3. Enable Lineage in Pipeline Activities¶
// Copy Activity with lineage enabled
{
"name": "CopyToDataLake",
"type": "Copy",
"inputs": [
{
"referenceName": "SourceDataset",
"type": "DatasetReference"
}
],
"outputs": [
{
"referenceName": "SinkDataset",
"type": "DatasetReference"
}
],
"typeProperties": {
"source": {
"type": "AzureSqlSource"
},
"sink": {
"type": "ParquetSink"
},
"enableSkipIncompatibleRow": false
},
"policy": {
"lineageEnabled": true
}
}
📊 Lineage-Enabled Activities¶
Supported Activities¶
| Activity Type | Lineage Support | Notes |
|---|---|---|
| Copy Activity | ✅ Full | Column-level lineage |
| Data Flow | ✅ Full | Transformation lineage |
| Stored Procedure | ⚠️ Partial | Requires manual mapping |
| Notebook | ⚠️ Partial | API-based capture |
| Lookup | ❌ Limited | Read-only operations |
| Get Metadata | ❌ None | No data movement |
Data Flow Lineage¶
// Data Flow with transformation lineage
{
"name": "TransformCustomerData",
"properties": {
"type": "MappingDataFlow",
"typeProperties": {
"sources": [
{
"dataset": {
"referenceName": "RawCustomers",
"type": "DatasetReference"
},
"name": "sourceCustomers"
}
],
"transformations": [
{
"name": "FilterActiveCustomers",
"flowlet": {
"filterExpr": "status == 'active'"
}
},
{
"name": "DeriveFullName",
"derivedColumns": [
{
"name": "full_name",
"expression": "concat(first_name, ' ', last_name)"
}
]
}
],
"sinks": [
{
"dataset": {
"referenceName": "CuratedCustomers",
"type": "DatasetReference"
},
"name": "sinkCustomers"
}
]
}
}
}
🔍 Custom Lineage Capture¶
Notebook Lineage with Purview API¶
from azure.identity import DefaultAzureCredential
from azure.purview.catalog import PurviewCatalogClient
import json
# Initialize Purview client
credential = DefaultAzureCredential()
client = PurviewCatalogClient(
endpoint="https://{purview-account}.purview.azure.com",
credential=credential
)
# Define lineage entity
lineage_entity = {
"typeName": "spark_process",
"attributes": {
"qualifiedName": "synapse://workspace/notebook/transform_sales",
"name": "Transform Sales Data",
"owner": "data-engineering-team"
},
"relationshipAttributes": {
"inputs": [
{
"typeName": "azure_datalake_gen2_path",
"uniqueAttributes": {
"qualifiedName": "adls://storage/raw/sales/*.parquet"
}
}
],
"outputs": [
{
"typeName": "azure_datalake_gen2_path",
"uniqueAttributes": {
"qualifiedName": "adls://storage/curated/sales_transformed/*.parquet"
}
}
]
}
}
# Push lineage to Purview
response = client.entity.create_or_update({"entity": lineage_entity})

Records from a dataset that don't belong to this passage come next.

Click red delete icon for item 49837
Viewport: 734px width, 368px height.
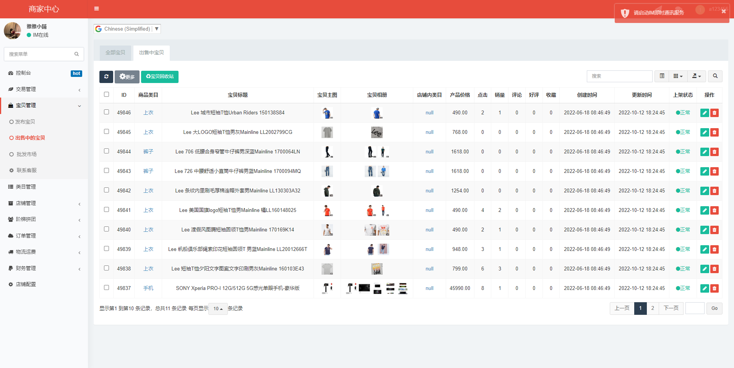[714, 288]
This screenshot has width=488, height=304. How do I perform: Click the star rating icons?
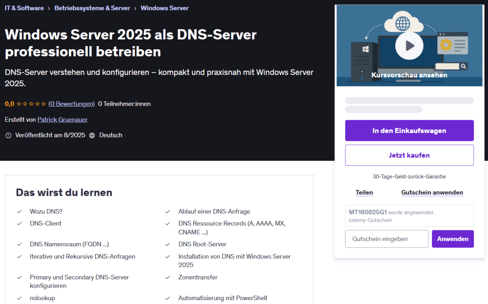pyautogui.click(x=31, y=104)
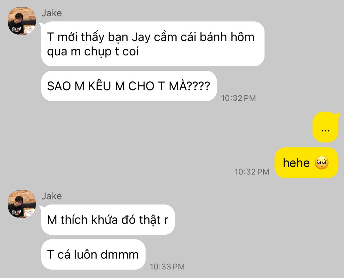Image resolution: width=344 pixels, height=278 pixels.
Task: Click the word 'bánh' in first message
Action: click(210, 37)
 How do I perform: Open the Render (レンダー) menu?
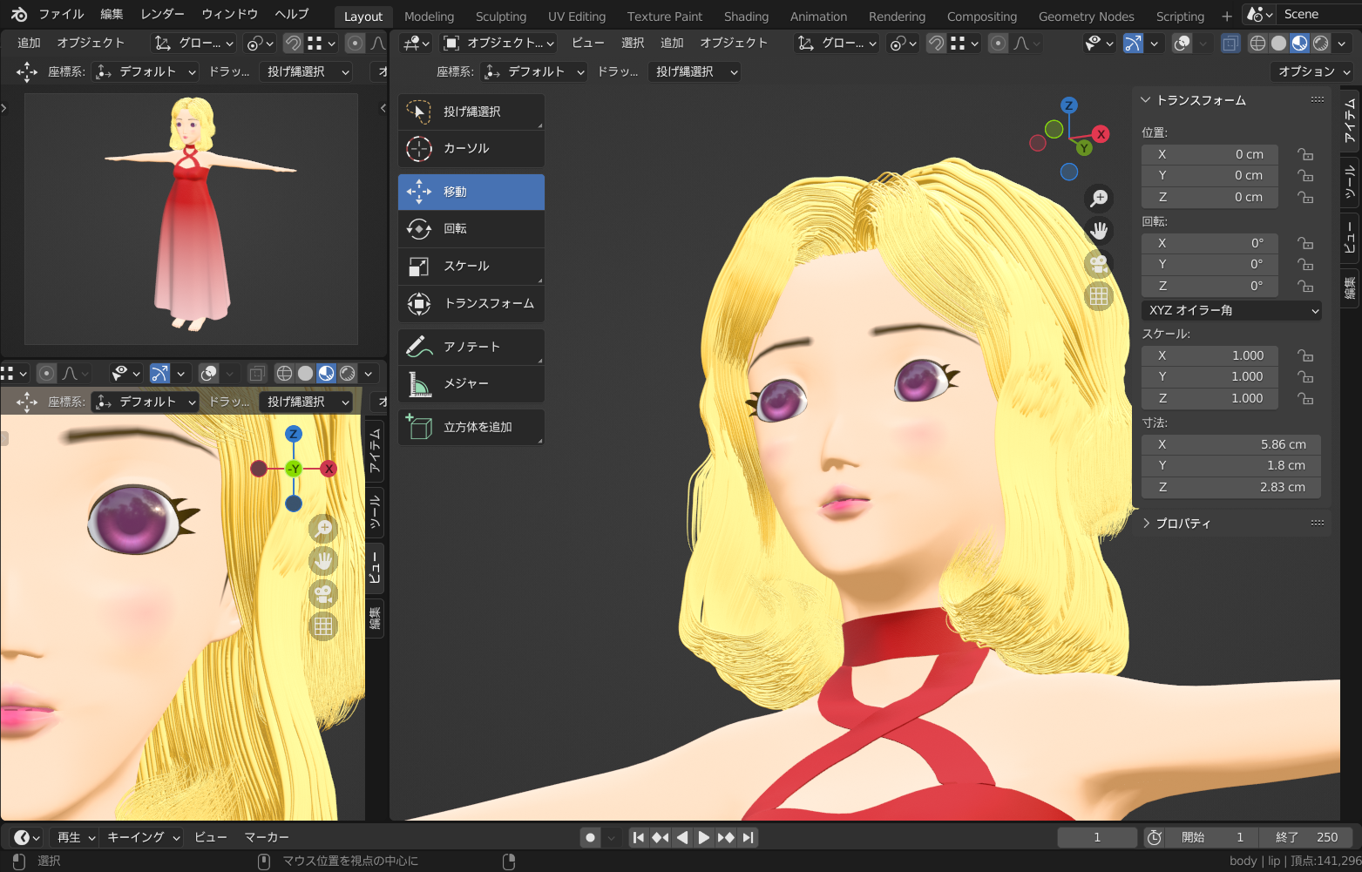pyautogui.click(x=162, y=14)
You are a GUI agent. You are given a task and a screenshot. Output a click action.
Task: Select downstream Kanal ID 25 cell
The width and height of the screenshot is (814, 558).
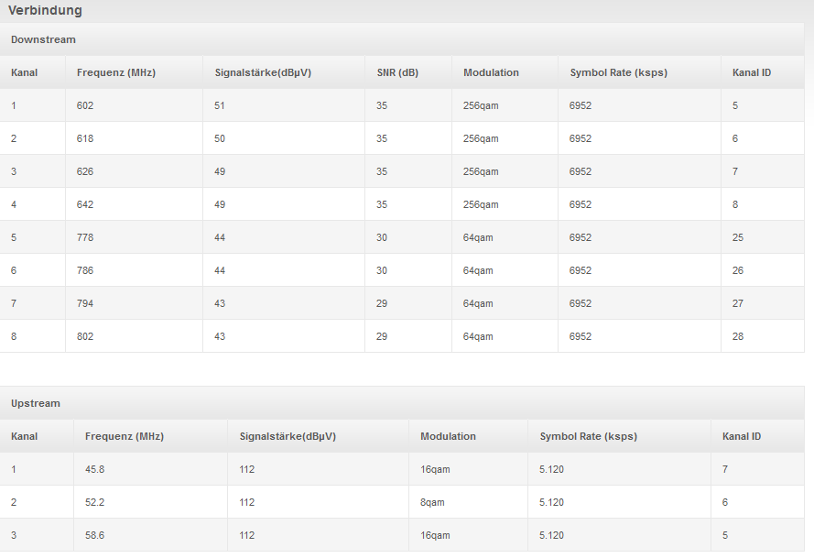pyautogui.click(x=738, y=237)
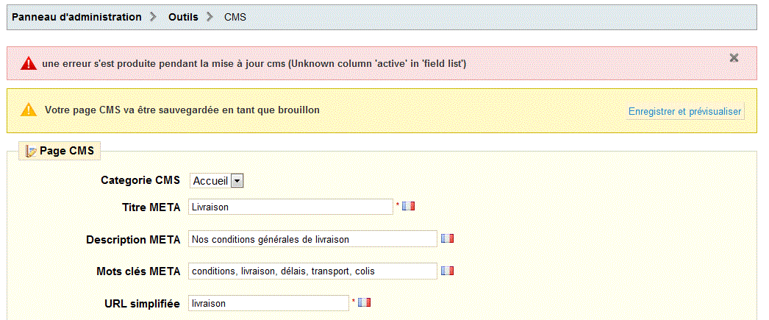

print(f"Lineage captured: {response}")
Column-Level Lineage¶
# Column mapping for detailed lineage
column_lineage = {
"typeName": "DataSet_DataSet_Columns",
"attributes": {
"fromColumns": [
{"qualifiedName": "adls://raw/sales.parquet#amount"},
{"qualifiedName": "adls://raw/sales.parquet#quantity"}
],
"toColumns": [
{"qualifiedName": "adls://curated/sales.parquet#total_value"}
],
"expression": "amount * quantity"
}
}
📈 Querying Lineage¶
Purview REST API¶
# Get upstream lineage (data sources)
upstream = client.lineage.get_lineage_graph(
guid="{entity-guid}",
direction="INPUT",
depth=3
)
# Get downstream lineage (consumers)
downstream = client.lineage.get_lineage_graph(
guid="{entity-guid}",
direction="OUTPUT",
depth=3
)
# Print lineage path
for node in upstream.get("guidEntityMap", {}).values():
print(f" {node['typeName']}: {node['attributes']['qualifiedName']}")
SQL-Based Lineage Query¶
-- Query Synapse pipeline run metadata
SELECT
pr.run_id,
pr.pipeline_name,
pr.status,
ar.activity_name,
ar.activity_type,
ar.input,
ar.output,
pr.run_start,
pr.run_end
FROM sys.dm_pdw_exec_pipeline_runs pr
JOIN sys.dm_pdw_exec_activity_runs ar
ON pr.run_id = ar.pipeline_run_id
WHERE pr.run_start > DATEADD(day, -7, GETDATE())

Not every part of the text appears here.